§ **What is needed**: Every entry below must be copied exactly, with nothing left out.

§ **Extracted records**:
※
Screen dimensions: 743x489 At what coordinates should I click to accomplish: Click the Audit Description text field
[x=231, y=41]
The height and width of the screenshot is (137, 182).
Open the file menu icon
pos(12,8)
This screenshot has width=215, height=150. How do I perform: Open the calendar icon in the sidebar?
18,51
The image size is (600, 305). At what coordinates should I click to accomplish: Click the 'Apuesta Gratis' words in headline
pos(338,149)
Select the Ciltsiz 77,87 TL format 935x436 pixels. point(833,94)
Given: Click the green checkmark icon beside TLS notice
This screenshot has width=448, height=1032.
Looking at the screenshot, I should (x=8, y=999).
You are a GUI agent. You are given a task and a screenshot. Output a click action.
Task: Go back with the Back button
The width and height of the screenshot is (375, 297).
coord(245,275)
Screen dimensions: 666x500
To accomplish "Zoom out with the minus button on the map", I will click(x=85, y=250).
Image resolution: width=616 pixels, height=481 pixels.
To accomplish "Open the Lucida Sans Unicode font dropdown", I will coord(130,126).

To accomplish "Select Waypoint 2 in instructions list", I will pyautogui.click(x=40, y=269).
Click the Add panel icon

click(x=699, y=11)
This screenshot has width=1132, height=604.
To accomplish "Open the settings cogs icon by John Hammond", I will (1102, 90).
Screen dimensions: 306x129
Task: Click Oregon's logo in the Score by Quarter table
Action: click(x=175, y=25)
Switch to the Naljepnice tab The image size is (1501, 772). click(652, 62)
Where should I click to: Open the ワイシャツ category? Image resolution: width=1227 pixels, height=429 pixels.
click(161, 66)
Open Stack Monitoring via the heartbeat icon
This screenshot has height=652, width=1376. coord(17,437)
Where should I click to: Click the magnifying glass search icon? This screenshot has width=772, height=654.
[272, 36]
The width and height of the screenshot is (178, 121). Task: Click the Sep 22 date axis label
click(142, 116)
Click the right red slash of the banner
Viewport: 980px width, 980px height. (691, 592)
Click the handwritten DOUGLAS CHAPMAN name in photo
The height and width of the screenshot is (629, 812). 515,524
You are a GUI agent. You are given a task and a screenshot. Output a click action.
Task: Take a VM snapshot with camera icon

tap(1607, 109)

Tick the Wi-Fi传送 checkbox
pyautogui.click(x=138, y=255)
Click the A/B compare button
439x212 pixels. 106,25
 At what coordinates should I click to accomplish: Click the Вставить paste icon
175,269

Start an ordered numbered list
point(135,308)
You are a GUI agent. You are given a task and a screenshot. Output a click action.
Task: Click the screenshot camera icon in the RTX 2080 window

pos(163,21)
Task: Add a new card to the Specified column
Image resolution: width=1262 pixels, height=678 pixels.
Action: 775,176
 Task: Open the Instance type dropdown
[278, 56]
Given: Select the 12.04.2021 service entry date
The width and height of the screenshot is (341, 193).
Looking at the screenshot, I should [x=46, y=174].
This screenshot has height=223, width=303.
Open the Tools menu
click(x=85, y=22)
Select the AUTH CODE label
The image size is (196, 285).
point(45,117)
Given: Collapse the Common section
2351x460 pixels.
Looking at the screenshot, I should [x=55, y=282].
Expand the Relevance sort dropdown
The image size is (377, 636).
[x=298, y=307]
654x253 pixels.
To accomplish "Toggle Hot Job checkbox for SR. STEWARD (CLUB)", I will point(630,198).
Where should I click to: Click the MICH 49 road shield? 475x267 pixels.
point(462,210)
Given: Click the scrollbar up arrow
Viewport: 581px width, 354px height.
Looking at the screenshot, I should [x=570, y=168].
※
§ **Task response**:
Screen dimensions: 743x489 At what coordinates should I click to accomplish: Click the Audit Description text field
[x=231, y=41]
The height and width of the screenshot is (137, 182).
Open the file menu icon
pos(12,8)
This screenshot has width=215, height=150. How do I perform: Open the calendar icon in the sidebar?
18,51
The image size is (600, 305). At what coordinates should I click to accomplish: Click the 'Apuesta Gratis' words in headline
pos(338,149)
Select the Ciltsiz 77,87 TL format 935x436 pixels. point(833,94)
Given: Click the green checkmark icon beside TLS notice
This screenshot has width=448, height=1032.
Looking at the screenshot, I should (x=8, y=999).
You are a GUI agent. You are given a task and a screenshot. Output a click action.
Task: Go back with the Back button
The width and height of the screenshot is (375, 297).
coord(245,275)
Screen dimensions: 666x500
To accomplish "Zoom out with the minus button on the map", I will click(x=85, y=250).
Image resolution: width=616 pixels, height=481 pixels.
To accomplish "Open the Lucida Sans Unicode font dropdown", I will coord(130,126).

To accomplish "Select Waypoint 2 in instructions list", I will pyautogui.click(x=40, y=269).
Click the Add panel icon

click(x=699, y=11)
This screenshot has width=1132, height=604.
To accomplish "Open the settings cogs icon by John Hammond", I will (1102, 90).
Screen dimensions: 306x129
Task: Click Oregon's logo in the Score by Quarter table
Action: click(x=175, y=25)
Switch to the Naljepnice tab The image size is (1501, 772). click(652, 62)
Where should I click to: Open the ワイシャツ category? Image resolution: width=1227 pixels, height=429 pixels.
click(161, 66)
Open Stack Monitoring via the heartbeat icon
This screenshot has height=652, width=1376. coord(17,437)
Where should I click to: Click the magnifying glass search icon? This screenshot has width=772, height=654.
[272, 36]
The width and height of the screenshot is (178, 121). Task: Click the Sep 22 date axis label
click(142, 116)
Click the right red slash of the banner
Viewport: 980px width, 980px height. (691, 592)
Click the handwritten DOUGLAS CHAPMAN name in photo
The height and width of the screenshot is (629, 812). 515,524
You are a GUI agent. You are given a task and a screenshot. Output a click action.
Task: Take a VM snapshot with camera icon

tap(1607, 109)

Tick the Wi-Fi传送 checkbox
pyautogui.click(x=138, y=255)
Click the A/B compare button
439x212 pixels. 106,25
 At what coordinates should I click to accomplish: Click the Вставить paste icon
175,269

Start an ordered numbered list
point(135,308)
You are a GUI agent. You are given a task and a screenshot. Output a click action.
Task: Click the screenshot camera icon in the RTX 2080 window

pos(163,21)
Task: Add a new card to the Specified column
Image resolution: width=1262 pixels, height=678 pixels.
Action: 775,176
 Task: Open the Instance type dropdown
[278, 56]
Given: Select the 12.04.2021 service entry date
The width and height of the screenshot is (341, 193).
Looking at the screenshot, I should [x=46, y=174].
This screenshot has height=223, width=303.
Open the Tools menu
click(x=85, y=22)
Select the AUTH CODE label
The image size is (196, 285).
point(45,117)
Given: Collapse the Common section
2351x460 pixels.
Looking at the screenshot, I should [x=55, y=282].
Expand the Relevance sort dropdown
The image size is (377, 636).
[x=298, y=307]
654x253 pixels.
To accomplish "Toggle Hot Job checkbox for SR. STEWARD (CLUB)", I will point(630,198).
Where should I click to: Click the MICH 49 road shield? 475x267 pixels.
point(462,210)
Given: Click the scrollbar up arrow
Viewport: 581px width, 354px height.
Looking at the screenshot, I should [x=570, y=168].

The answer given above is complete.